# Using vectorized representations of text for semantic text similarity

This notebook has been created to allow students of the TNLP 25/26 course to complete their assignment on vectorized representations of text. This notebook is provided with the minimal information to start working on the assignment.
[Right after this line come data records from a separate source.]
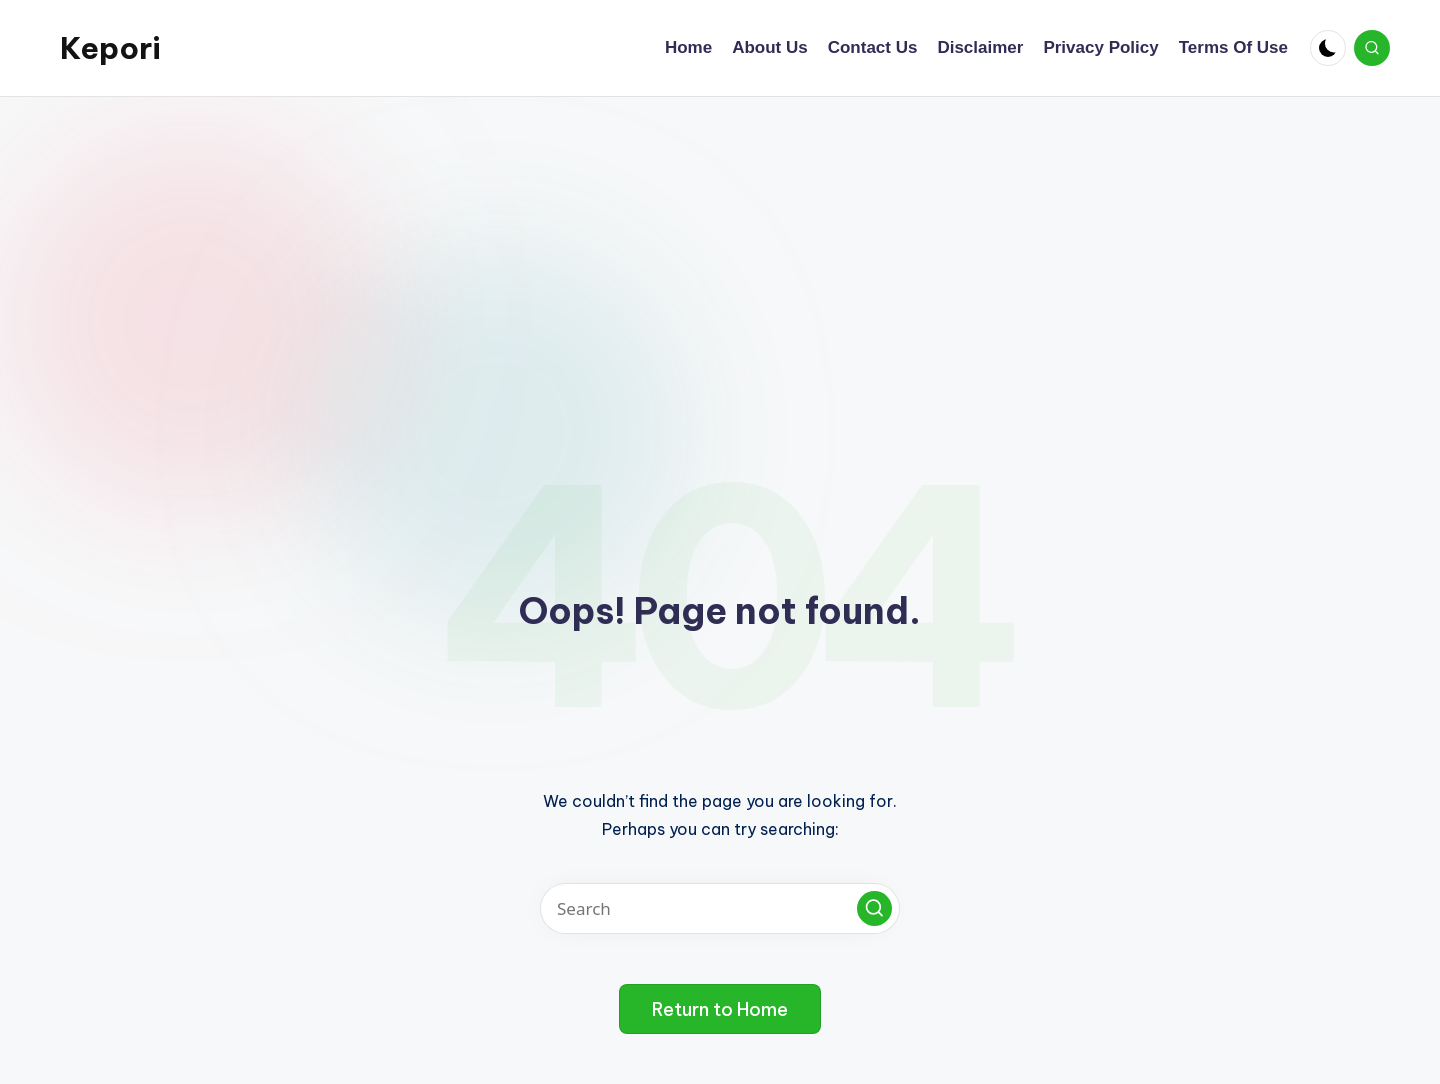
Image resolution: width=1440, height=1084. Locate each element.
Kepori (110, 48)
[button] (874, 908)
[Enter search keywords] (720, 908)
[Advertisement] (720, 247)
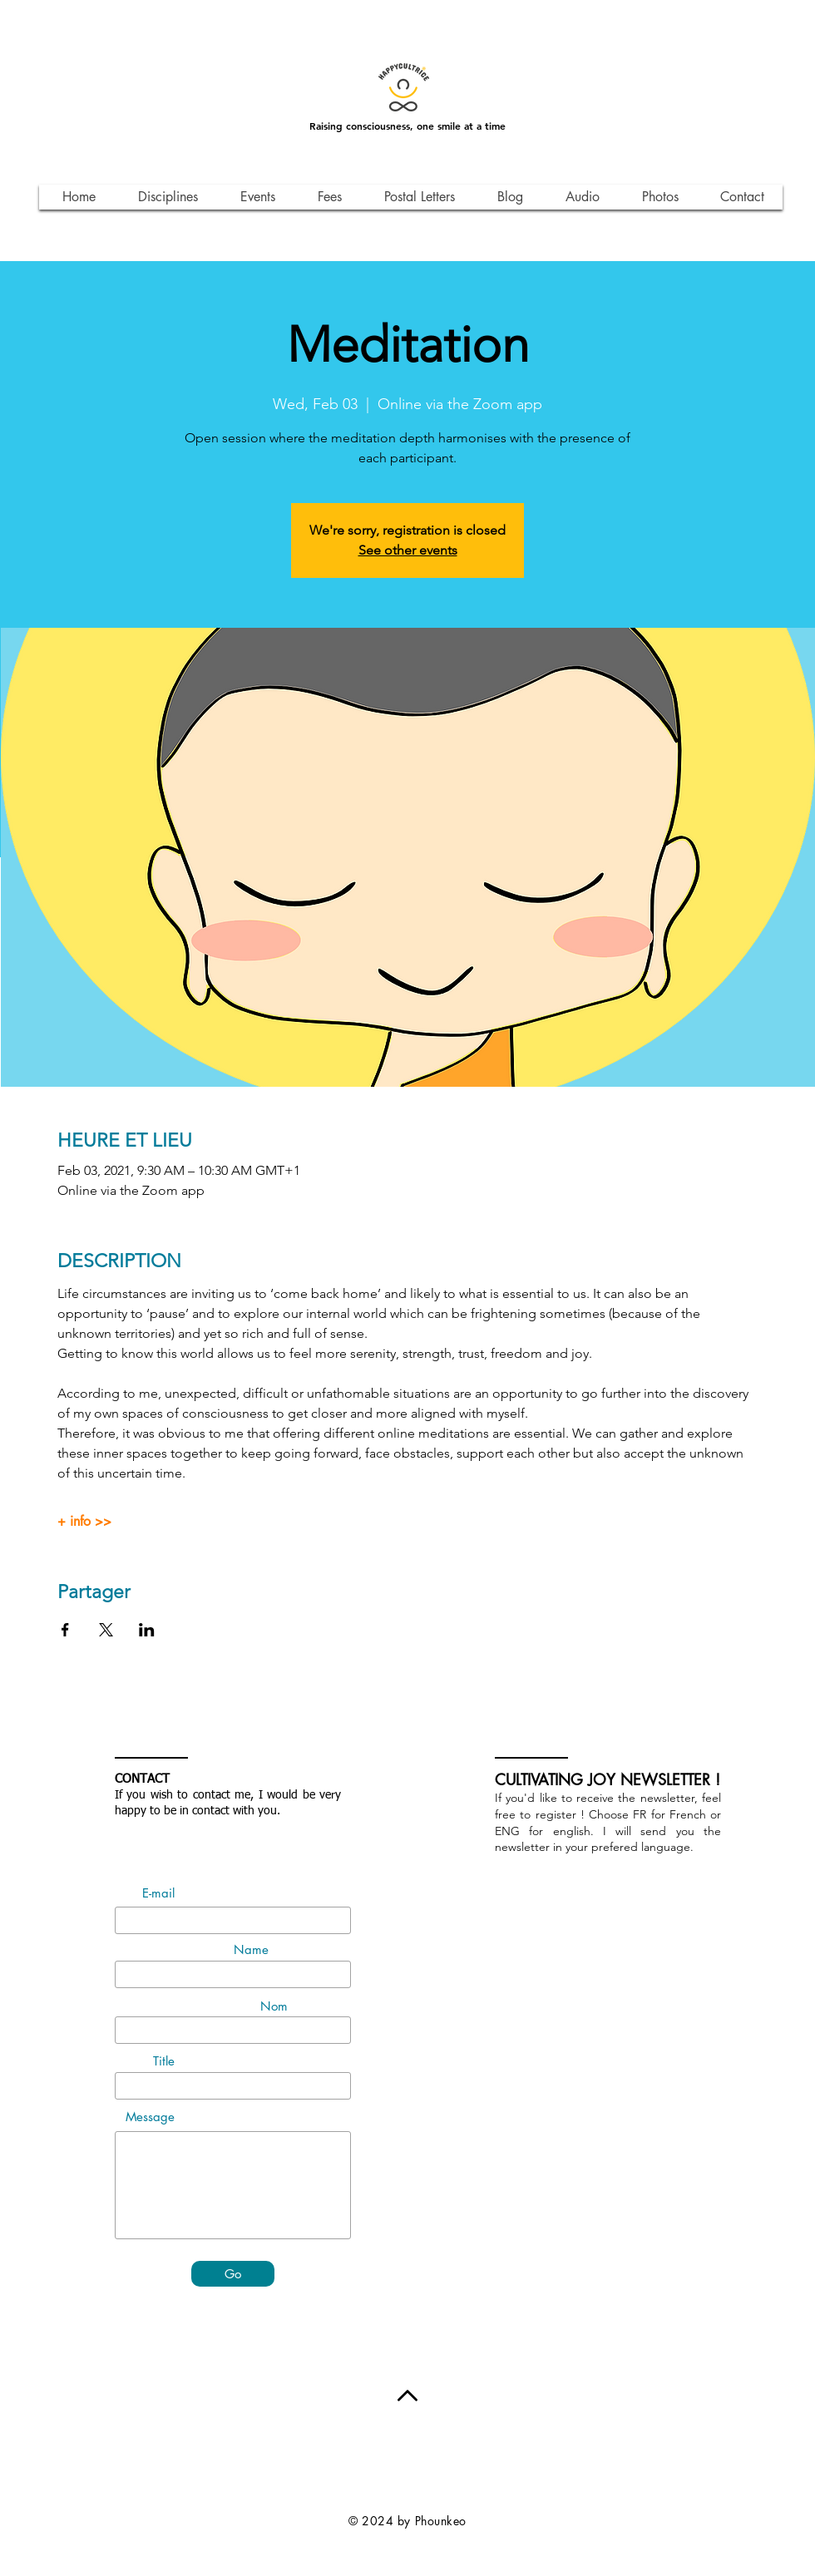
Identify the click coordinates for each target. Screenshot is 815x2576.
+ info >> (84, 1521)
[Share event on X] (106, 1629)
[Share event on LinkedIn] (147, 1629)
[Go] (232, 2274)
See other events (407, 550)
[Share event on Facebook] (65, 1629)
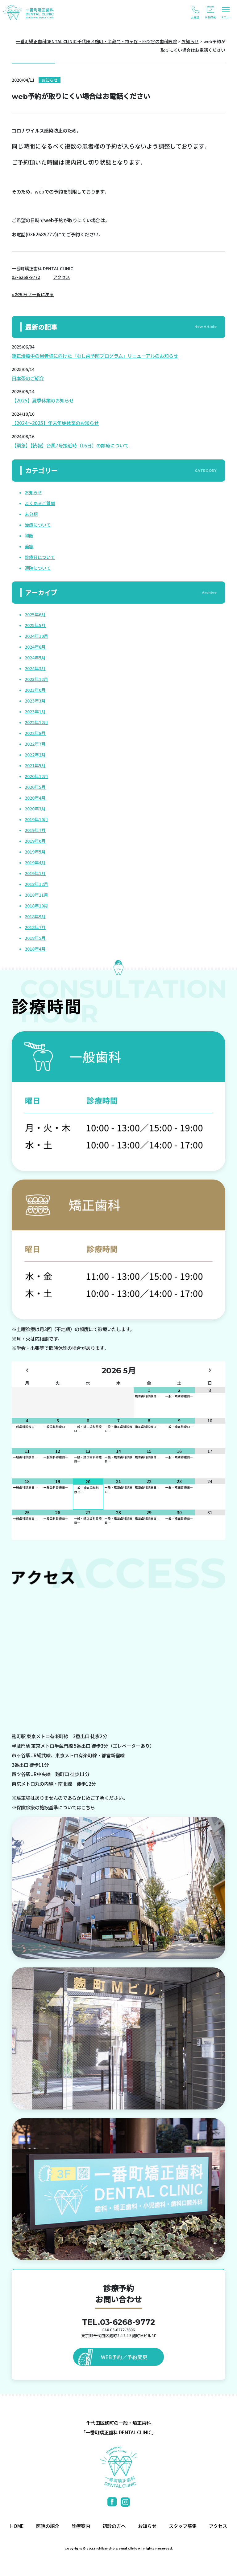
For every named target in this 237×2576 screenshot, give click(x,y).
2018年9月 (35, 916)
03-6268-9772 (26, 277)
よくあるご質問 (40, 503)
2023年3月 (35, 701)
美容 (29, 546)
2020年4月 (35, 798)
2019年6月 (35, 841)
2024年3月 (35, 668)
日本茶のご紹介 (28, 378)
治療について (38, 525)
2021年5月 (35, 765)
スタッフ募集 (183, 2525)
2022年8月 (35, 733)
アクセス (61, 277)
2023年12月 (36, 679)
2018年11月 (36, 895)
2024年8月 (35, 647)
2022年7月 (35, 744)
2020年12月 (36, 776)
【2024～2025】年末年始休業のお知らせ (55, 422)
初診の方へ (114, 2525)
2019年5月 (35, 852)
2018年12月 (36, 884)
Students will have to follow the [instructions](https://mespla.github.io/tpln2526/assignment-searchinvectorialspace/) of the assignment reflecting in this notebook the work done.

The starting point will be to install both the `scikit-learn` and the `sentence-embeddings` python libraries:

In [None]:
!pip install sentence-transformers scikit-learn



Once this is done, students will have to download and read the file containing the dataset consisting of a list of scientific paper's title and abstract.


In [None]:
import json
import os
import requests
# =========================
# Section 2 — Dataset Acquisition & Loading (EMNLP 2016–2018 JSON)
# =========================

import os, json, hashlib, requests
from collections import Counter

DATA_URL = "https://sbert.net/datasets/emnlp2016-2018.json"
DATA_PATH = "emnlp2016-2018.json"   # Feel free to rename, but keep it consistent across the notebook
FORCE_DOWNLOAD = False             # Set True if you want to re-download even if the file exists

def sha256_of_file(path: str) -> str:
    h = hashlib.sha256()
    with open(path, "rb") as f:
        for chunk in iter(lambda: f.read(1024 * 1024), b""):
            h.update(chunk)
    return h.hexdigest()

def download_json(url: str, out_path: str, timeout: int = 120) -> None:
    r = requests.get(url, stream=True, timeout=timeout)
    r.raise_for_status()
    with open(out_path, "wb") as f:
        for chunk in r.iter_content(chunk_size=1024 * 1024):
            if chunk:
                f.write(chunk)

# --- (1) Acquire the dataset file (download if missing) ---
if FORCE_DOWNLOAD or (not os.path.exists(DATA_PATH)):
    print(f"[Download] Fetching dataset from: {DATA_URL}")
    download_json(DATA_URL, DATA_PATH)
    print(f"[Download] Saved to: {DATA_PATH}")
else:
    print(f"[Cache] Using existing file: {DATA_PATH}")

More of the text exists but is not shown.